Aim of the task:
Somewhere below are a line with "[No acepto] (113, 2547)" and a later line with "No acepto (75, 2556)". Output exactly those lines and all lines between them.
(Stored data Opens)
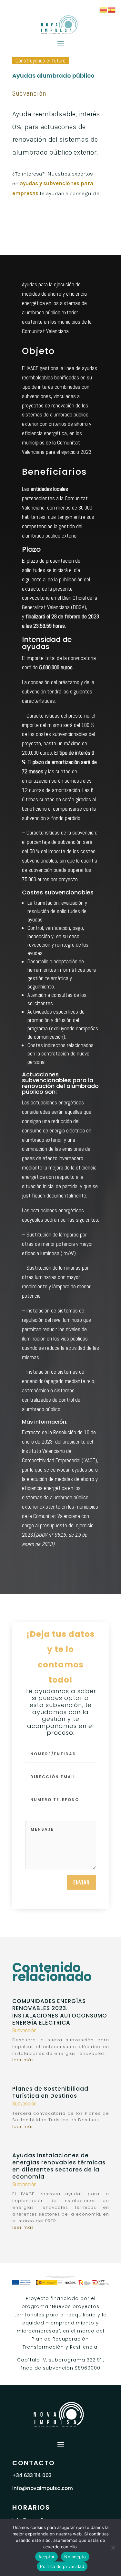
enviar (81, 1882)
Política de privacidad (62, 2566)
(Stored data Closes)
(Stored data Opens)
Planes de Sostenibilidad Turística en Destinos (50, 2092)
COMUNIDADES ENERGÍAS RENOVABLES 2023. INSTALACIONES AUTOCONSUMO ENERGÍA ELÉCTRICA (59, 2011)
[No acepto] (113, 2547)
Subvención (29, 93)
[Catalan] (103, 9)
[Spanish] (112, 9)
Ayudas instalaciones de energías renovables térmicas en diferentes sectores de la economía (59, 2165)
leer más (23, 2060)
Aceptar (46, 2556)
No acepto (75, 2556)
(Stored data Closes)
(Stored data Opens)
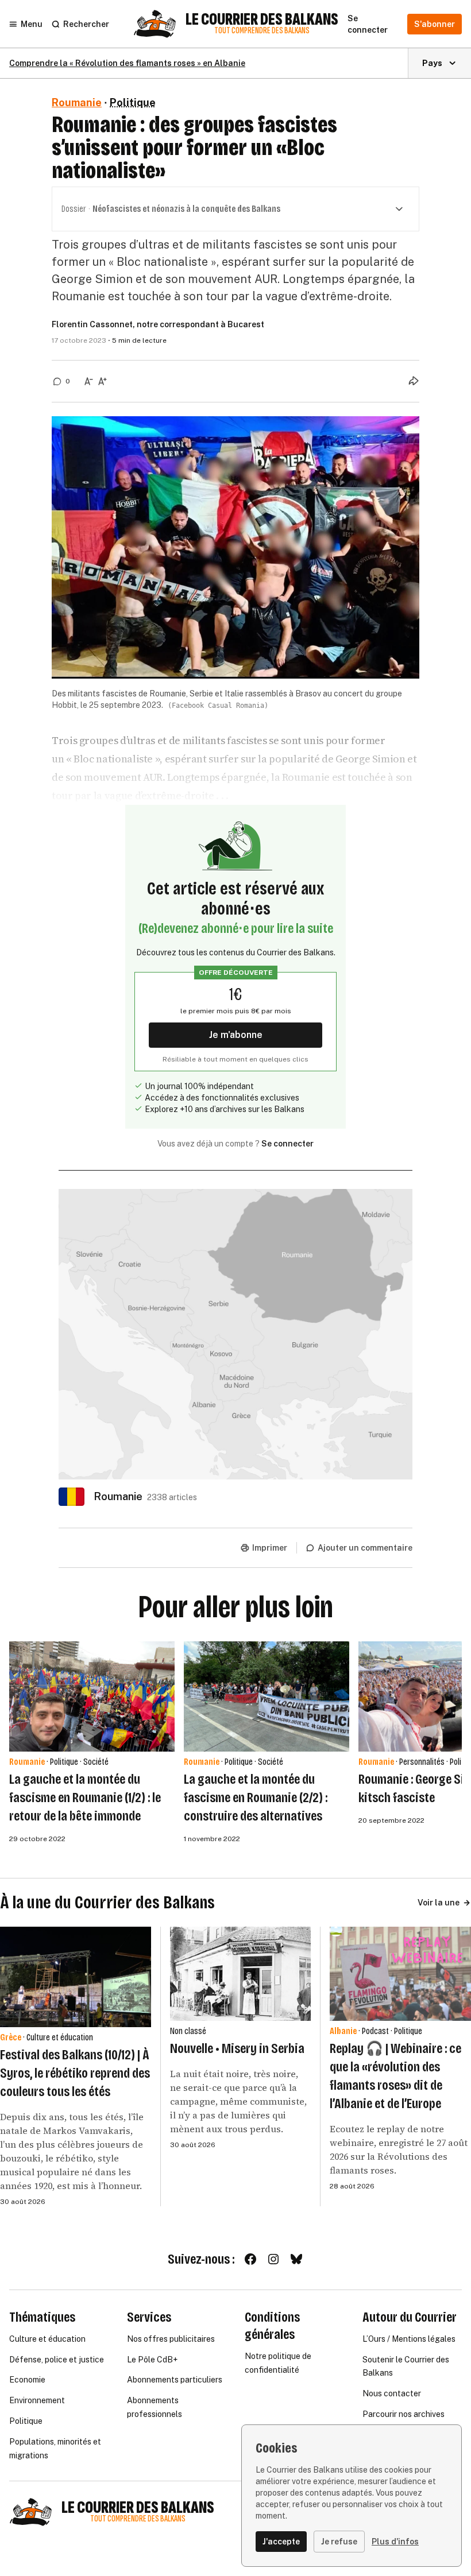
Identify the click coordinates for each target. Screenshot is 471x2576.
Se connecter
(Stored data Closes)
Task output:
[No acepto] (113, 2547)
Subvención (29, 93)
[Catalan] (103, 9)
[Spanish] (112, 9)
Ayudas instalaciones de energías renovables térmicas en diferentes sectores de la economía (59, 2165)
leer más (23, 2060)
Aceptar (46, 2556)
No acepto (75, 2556)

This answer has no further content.